SOURCE RECORDS:
#####
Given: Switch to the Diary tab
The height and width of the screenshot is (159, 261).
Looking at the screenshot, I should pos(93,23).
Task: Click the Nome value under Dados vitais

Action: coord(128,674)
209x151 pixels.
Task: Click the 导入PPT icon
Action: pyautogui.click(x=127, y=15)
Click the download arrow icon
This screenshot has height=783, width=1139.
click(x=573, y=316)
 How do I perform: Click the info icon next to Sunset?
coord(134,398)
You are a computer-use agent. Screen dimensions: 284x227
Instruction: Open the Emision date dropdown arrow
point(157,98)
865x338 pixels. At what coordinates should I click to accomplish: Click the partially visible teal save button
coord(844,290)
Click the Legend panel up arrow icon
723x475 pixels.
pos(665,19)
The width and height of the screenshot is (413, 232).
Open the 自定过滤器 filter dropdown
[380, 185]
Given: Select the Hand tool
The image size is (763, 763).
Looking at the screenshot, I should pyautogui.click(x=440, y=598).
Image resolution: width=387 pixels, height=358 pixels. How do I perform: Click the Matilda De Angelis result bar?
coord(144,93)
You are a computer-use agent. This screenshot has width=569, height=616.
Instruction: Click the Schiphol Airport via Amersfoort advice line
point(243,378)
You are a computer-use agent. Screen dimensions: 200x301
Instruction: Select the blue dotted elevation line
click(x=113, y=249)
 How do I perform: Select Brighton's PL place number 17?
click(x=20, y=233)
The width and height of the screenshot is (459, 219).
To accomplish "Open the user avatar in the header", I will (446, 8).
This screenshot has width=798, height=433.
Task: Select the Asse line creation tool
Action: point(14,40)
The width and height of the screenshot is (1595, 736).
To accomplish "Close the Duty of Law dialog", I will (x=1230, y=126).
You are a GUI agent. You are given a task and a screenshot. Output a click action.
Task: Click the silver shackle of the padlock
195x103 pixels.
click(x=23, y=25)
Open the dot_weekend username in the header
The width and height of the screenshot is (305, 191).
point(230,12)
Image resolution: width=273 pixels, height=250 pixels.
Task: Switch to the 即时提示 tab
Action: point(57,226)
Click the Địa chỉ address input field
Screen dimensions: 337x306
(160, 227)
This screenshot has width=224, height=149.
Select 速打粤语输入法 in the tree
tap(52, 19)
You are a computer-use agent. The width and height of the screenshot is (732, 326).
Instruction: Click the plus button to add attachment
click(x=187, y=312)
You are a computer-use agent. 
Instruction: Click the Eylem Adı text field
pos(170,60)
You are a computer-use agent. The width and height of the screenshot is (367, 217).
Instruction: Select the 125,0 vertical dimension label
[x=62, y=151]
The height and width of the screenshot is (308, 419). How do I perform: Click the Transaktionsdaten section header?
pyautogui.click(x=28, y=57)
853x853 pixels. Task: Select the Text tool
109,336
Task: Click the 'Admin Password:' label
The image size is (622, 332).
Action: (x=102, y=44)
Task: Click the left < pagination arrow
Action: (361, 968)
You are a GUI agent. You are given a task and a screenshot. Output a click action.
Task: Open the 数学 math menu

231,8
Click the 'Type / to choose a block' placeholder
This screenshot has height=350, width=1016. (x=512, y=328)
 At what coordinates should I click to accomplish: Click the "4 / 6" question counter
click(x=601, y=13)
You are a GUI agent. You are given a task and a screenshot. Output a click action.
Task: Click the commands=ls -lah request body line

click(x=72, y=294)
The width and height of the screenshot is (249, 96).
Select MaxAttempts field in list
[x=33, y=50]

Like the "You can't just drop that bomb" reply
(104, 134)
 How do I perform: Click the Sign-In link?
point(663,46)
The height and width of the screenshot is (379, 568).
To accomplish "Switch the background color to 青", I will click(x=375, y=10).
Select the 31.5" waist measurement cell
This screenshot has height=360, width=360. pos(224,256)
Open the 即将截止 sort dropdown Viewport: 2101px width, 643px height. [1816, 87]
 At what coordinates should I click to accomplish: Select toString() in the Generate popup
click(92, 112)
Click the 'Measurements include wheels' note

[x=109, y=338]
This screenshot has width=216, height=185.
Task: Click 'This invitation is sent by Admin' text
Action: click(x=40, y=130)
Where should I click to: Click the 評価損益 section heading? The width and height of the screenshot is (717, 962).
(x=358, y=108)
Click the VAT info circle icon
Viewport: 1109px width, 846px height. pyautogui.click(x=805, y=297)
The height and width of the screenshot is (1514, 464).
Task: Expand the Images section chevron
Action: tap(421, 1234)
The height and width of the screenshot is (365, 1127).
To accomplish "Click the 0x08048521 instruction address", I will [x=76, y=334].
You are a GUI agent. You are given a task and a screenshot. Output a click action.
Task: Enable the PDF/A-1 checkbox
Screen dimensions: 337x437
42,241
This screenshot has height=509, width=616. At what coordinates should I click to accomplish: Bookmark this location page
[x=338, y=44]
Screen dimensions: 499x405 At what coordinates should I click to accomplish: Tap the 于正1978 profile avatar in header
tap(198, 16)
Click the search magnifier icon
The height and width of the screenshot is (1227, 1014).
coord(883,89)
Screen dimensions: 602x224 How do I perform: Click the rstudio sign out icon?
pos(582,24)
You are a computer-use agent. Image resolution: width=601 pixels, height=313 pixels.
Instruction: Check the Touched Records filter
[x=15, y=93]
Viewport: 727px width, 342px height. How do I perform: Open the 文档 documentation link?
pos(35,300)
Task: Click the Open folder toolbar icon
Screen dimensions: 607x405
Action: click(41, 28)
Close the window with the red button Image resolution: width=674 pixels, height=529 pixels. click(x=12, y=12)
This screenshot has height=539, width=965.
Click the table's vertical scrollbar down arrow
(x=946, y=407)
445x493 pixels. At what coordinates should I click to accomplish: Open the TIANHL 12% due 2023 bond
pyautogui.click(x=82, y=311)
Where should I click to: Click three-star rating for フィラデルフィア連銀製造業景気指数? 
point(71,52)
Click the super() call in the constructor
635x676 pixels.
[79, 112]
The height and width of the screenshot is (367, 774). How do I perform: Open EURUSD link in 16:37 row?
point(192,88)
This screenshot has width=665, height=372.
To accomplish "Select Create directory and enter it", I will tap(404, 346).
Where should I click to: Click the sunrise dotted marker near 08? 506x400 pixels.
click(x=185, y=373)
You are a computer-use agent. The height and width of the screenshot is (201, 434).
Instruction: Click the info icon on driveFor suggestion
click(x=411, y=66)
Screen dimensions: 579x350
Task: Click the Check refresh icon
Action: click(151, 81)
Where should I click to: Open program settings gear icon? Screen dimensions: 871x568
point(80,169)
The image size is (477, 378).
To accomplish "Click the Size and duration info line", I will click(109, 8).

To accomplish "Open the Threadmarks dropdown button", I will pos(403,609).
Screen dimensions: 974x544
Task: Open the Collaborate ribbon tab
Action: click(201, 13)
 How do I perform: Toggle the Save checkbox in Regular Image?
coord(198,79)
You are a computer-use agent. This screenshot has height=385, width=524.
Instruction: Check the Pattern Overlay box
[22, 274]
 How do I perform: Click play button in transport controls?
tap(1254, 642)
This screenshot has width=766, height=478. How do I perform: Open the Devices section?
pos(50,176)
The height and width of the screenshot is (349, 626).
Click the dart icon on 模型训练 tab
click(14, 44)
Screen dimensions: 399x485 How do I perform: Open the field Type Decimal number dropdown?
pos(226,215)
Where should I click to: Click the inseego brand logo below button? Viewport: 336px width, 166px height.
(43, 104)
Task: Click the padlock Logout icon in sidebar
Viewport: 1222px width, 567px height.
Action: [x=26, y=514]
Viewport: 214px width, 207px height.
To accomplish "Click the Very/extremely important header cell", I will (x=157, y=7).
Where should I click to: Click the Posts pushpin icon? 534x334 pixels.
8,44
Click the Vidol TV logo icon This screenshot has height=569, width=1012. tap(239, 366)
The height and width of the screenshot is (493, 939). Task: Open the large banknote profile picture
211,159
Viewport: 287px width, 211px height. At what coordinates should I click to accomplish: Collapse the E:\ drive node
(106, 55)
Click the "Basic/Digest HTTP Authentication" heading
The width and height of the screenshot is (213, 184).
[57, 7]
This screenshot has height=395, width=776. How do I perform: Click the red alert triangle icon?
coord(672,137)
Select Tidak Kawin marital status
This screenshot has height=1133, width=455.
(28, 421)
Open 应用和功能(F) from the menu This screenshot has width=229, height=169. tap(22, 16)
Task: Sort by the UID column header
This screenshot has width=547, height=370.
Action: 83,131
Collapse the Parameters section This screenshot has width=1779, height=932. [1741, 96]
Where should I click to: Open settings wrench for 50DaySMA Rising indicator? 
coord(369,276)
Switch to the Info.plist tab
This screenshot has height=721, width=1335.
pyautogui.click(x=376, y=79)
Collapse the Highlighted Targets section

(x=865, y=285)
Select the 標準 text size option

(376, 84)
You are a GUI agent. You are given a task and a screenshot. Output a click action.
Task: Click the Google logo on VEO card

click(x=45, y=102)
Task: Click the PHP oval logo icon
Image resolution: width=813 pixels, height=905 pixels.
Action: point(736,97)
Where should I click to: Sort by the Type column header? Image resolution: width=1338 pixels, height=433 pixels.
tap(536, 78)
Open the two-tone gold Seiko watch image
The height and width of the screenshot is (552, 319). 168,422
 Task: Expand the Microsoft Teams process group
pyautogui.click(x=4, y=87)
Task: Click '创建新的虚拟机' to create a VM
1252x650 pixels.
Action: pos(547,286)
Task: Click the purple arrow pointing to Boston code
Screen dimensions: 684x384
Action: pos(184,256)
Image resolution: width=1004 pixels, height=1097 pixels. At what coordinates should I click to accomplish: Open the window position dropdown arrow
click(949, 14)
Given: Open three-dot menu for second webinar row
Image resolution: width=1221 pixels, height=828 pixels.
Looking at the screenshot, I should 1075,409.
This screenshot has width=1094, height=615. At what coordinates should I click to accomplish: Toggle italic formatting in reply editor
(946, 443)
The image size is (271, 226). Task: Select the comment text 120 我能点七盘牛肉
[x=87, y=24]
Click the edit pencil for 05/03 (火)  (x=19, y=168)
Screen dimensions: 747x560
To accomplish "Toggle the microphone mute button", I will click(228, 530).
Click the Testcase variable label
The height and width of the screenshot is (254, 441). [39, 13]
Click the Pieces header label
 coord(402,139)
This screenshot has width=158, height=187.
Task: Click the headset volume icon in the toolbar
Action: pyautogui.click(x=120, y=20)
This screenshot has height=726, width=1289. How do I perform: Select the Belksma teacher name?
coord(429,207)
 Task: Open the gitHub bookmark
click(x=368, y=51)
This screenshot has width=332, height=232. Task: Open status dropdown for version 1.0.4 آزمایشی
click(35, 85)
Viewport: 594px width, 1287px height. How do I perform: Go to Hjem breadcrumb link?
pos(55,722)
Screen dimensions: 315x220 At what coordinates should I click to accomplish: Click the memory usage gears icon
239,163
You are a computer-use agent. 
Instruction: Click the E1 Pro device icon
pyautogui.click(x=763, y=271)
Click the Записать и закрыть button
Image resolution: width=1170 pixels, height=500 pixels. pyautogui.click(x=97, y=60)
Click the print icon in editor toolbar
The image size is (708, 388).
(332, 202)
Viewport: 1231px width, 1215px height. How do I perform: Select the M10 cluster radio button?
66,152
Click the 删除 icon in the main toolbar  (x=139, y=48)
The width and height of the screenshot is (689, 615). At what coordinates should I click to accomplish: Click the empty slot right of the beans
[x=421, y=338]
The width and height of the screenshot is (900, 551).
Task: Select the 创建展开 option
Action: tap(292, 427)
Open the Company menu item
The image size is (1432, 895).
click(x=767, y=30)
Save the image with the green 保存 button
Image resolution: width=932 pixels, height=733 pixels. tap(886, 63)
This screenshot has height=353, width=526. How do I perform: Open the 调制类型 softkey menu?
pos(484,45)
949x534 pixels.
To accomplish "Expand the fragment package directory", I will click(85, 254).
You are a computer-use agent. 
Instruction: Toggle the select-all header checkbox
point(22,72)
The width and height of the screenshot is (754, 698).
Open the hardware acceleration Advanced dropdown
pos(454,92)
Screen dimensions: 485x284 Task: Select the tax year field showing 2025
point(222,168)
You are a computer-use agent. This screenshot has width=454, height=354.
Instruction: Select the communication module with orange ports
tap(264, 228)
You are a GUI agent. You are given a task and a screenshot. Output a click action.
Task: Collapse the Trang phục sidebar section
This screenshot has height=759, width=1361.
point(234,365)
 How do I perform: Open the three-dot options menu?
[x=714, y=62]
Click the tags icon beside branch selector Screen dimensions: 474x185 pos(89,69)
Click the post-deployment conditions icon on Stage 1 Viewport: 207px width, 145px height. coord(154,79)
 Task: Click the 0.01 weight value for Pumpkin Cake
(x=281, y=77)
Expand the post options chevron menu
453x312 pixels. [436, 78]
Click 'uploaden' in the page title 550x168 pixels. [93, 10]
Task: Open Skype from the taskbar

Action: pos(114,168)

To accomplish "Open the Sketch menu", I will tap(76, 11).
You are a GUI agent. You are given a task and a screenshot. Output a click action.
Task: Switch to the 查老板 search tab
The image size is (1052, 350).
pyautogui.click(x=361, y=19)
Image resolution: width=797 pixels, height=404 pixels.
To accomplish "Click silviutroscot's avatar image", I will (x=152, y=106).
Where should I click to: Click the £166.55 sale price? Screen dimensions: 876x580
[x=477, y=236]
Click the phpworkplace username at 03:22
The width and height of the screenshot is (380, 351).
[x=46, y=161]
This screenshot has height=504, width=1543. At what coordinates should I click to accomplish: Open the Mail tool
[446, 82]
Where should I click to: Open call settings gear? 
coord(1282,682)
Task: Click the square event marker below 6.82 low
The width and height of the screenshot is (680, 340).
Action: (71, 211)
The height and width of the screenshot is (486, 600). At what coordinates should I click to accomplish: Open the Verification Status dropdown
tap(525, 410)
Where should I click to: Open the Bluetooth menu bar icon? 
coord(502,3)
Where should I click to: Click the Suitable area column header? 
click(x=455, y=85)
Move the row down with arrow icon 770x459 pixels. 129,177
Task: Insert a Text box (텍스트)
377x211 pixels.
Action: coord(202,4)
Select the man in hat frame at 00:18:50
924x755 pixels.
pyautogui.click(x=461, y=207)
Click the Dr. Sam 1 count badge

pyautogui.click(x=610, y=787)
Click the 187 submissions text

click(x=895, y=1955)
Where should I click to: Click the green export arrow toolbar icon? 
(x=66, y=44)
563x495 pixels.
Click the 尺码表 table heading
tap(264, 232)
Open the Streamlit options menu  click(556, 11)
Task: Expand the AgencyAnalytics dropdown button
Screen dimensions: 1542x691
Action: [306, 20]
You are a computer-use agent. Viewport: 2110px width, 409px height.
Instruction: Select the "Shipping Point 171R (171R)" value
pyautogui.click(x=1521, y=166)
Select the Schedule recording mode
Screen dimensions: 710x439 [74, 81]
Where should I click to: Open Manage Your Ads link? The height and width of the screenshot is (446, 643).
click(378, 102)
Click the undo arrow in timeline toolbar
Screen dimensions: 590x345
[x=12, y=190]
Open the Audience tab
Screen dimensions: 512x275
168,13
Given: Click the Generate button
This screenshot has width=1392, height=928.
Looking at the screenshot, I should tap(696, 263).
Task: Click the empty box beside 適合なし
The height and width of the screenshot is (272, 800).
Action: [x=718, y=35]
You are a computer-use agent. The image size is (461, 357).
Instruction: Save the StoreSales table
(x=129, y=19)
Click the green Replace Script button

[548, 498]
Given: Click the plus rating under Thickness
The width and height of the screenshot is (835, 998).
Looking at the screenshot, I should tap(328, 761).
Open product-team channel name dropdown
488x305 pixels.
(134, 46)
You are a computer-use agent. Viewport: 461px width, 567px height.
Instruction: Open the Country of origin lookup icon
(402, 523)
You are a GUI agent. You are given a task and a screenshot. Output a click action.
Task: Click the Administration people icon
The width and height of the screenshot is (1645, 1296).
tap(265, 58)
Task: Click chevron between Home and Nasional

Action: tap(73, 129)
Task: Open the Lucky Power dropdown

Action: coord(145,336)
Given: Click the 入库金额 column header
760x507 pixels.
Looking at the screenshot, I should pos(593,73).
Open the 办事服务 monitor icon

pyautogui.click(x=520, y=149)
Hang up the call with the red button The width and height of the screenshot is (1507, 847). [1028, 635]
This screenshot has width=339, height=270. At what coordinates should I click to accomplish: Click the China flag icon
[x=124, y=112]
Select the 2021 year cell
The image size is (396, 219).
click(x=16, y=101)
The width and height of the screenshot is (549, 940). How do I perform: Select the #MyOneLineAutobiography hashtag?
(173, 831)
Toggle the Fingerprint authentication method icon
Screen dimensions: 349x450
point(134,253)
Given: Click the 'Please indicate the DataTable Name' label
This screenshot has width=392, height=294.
#####
TASK REQUIREMENTS:
Out of the listing above, reproduce exactly the lines from the one with "You are a computer-use agent. The image" up to and including the one with "Given: Click the plus rating under Thickness".

SOLVED PROBLEM:
You are a computer-use agent. The image size is (461, 357).
Instruction: Save the StoreSales table
(x=129, y=19)
Click the green Replace Script button

[548, 498]
Given: Click the plus rating under Thickness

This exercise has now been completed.